> **Task objective**: Below is a listing. Quote from it, exactly, the lines from the one containing "1200x620 pixels. Task: Click" down to the one containing "Click the eyedropper icon beside Color Brush", both ends included, and nothing else.

> **Data for processing**:

= Beginning of Section =

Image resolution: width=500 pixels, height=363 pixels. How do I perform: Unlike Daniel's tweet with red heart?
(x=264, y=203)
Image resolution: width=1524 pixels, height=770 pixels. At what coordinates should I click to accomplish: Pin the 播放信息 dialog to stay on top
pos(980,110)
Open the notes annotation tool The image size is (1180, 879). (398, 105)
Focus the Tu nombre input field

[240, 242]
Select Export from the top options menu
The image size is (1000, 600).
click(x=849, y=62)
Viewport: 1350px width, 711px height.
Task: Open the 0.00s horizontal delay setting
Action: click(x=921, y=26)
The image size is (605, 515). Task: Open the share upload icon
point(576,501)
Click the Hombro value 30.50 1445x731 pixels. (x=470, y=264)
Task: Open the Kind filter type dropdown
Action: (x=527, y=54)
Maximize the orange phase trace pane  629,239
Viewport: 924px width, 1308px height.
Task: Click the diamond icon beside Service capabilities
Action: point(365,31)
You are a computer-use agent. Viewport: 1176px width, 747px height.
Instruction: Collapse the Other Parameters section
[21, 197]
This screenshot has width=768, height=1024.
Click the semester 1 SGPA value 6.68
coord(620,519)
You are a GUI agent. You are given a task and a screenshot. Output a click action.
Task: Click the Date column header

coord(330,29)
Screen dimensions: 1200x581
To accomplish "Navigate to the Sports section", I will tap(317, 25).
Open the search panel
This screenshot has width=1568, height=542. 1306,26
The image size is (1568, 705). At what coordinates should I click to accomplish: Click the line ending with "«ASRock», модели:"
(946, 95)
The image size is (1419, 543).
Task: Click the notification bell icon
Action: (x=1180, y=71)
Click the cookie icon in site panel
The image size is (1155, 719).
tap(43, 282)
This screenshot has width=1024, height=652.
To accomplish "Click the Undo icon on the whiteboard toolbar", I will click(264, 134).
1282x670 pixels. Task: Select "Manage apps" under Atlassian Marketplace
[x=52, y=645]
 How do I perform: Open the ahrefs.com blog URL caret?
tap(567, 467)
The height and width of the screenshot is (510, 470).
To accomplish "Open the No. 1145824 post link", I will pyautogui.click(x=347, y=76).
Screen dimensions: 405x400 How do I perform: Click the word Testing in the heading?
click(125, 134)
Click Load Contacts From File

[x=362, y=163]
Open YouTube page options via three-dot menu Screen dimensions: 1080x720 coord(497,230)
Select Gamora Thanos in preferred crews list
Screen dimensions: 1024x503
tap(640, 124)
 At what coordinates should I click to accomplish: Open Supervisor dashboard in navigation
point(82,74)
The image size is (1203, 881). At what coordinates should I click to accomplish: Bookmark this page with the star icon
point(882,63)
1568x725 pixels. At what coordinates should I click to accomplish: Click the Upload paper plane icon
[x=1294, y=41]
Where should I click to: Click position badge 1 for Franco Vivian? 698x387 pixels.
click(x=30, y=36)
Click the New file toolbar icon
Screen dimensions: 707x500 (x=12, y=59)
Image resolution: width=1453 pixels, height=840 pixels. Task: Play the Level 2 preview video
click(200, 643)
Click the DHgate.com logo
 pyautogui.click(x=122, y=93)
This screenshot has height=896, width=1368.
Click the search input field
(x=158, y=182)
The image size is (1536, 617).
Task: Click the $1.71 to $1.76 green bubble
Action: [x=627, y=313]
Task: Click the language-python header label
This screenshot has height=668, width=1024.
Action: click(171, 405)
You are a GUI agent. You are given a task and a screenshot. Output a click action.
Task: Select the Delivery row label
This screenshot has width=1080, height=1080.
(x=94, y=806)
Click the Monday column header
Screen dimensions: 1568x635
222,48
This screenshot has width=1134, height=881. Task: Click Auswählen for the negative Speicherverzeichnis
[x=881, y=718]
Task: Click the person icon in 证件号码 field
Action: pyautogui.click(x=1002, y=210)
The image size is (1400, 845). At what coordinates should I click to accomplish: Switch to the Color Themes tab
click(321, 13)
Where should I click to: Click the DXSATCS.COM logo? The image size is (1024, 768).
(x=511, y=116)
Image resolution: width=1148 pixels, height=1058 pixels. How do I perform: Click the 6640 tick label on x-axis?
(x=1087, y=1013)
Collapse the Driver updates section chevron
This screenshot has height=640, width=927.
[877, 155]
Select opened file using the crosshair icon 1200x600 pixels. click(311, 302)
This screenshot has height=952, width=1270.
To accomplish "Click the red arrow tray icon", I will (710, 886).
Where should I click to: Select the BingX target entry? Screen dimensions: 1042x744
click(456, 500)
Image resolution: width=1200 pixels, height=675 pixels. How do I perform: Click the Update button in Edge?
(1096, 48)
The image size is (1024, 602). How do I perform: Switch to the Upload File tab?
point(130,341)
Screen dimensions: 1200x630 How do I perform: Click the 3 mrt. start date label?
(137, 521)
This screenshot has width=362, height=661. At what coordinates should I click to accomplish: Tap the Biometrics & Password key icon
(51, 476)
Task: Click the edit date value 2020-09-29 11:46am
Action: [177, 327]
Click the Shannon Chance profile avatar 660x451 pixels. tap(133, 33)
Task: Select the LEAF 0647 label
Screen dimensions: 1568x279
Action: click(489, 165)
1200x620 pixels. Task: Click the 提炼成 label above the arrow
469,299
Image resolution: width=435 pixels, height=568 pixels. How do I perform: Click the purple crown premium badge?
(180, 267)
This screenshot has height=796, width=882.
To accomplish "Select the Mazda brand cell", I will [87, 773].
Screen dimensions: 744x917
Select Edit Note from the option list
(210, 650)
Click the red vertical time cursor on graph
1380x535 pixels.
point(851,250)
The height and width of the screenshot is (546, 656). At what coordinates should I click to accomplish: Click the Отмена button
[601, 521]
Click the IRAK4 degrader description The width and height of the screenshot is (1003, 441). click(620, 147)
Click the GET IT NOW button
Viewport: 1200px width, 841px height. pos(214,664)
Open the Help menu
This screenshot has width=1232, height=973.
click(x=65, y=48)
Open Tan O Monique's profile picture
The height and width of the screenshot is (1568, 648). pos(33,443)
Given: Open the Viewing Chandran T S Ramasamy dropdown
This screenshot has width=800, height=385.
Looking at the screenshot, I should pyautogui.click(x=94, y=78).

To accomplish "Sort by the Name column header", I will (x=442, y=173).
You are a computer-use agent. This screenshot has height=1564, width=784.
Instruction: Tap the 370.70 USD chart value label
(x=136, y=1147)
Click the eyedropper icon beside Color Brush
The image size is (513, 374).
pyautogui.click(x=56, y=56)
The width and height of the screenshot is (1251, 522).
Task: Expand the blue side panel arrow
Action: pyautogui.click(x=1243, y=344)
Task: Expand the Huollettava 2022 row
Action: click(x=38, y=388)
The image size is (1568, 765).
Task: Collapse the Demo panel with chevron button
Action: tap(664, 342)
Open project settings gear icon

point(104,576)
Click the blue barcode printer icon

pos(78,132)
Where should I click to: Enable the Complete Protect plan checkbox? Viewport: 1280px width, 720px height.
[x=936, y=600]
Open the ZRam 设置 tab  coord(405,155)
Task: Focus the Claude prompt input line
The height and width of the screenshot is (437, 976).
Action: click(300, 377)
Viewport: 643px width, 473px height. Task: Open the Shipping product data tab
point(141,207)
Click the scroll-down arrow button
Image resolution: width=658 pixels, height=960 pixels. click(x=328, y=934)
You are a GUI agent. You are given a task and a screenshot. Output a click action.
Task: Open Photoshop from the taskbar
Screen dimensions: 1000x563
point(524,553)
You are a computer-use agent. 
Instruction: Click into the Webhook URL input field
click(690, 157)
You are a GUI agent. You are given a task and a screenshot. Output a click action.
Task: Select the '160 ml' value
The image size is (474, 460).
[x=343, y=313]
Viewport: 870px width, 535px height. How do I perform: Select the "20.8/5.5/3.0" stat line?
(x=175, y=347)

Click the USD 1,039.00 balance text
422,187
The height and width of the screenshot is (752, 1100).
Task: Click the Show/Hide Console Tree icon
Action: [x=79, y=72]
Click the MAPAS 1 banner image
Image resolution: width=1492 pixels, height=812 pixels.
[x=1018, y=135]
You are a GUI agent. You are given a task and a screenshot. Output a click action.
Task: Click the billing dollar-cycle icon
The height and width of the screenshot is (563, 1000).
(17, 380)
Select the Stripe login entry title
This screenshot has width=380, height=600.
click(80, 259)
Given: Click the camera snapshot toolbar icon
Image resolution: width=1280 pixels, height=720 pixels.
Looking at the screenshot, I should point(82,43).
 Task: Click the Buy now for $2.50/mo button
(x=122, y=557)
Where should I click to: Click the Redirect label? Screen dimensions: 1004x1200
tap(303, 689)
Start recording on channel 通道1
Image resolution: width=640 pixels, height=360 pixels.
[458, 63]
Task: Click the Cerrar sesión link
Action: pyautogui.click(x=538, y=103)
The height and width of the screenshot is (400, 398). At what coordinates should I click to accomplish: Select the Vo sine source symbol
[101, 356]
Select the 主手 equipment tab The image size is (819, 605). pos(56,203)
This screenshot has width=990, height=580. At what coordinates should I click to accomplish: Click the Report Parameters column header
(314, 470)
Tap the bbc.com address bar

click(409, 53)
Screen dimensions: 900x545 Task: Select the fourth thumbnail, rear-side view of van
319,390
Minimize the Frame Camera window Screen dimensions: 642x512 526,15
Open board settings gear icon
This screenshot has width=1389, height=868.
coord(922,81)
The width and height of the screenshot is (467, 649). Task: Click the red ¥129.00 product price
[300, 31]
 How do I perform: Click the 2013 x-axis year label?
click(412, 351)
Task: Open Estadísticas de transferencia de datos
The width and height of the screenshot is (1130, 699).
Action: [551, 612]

= End of Section =

> **Solution for this exercise**:
1200x620 pixels. Task: Click the 提炼成 label above the arrow
469,299
Image resolution: width=435 pixels, height=568 pixels. How do I perform: Click the purple crown premium badge?
(180, 267)
This screenshot has height=796, width=882.
To accomplish "Select the Mazda brand cell", I will [87, 773].
Screen dimensions: 744x917
Select Edit Note from the option list
(210, 650)
Click the red vertical time cursor on graph
1380x535 pixels.
point(851,250)
The height and width of the screenshot is (546, 656). At what coordinates should I click to accomplish: Click the Отмена button
[601, 521]
Click the IRAK4 degrader description The width and height of the screenshot is (1003, 441). click(620, 147)
Click the GET IT NOW button
Viewport: 1200px width, 841px height. pos(214,664)
Open the Help menu
This screenshot has width=1232, height=973.
click(x=65, y=48)
Open Tan O Monique's profile picture
The height and width of the screenshot is (1568, 648). pos(33,443)
Given: Open the Viewing Chandran T S Ramasamy dropdown
This screenshot has width=800, height=385.
Looking at the screenshot, I should pyautogui.click(x=94, y=78).

To accomplish "Sort by the Name column header", I will (x=442, y=173).
You are a computer-use agent. This screenshot has height=1564, width=784.
Instruction: Tap the 370.70 USD chart value label
(x=136, y=1147)
Click the eyedropper icon beside Color Brush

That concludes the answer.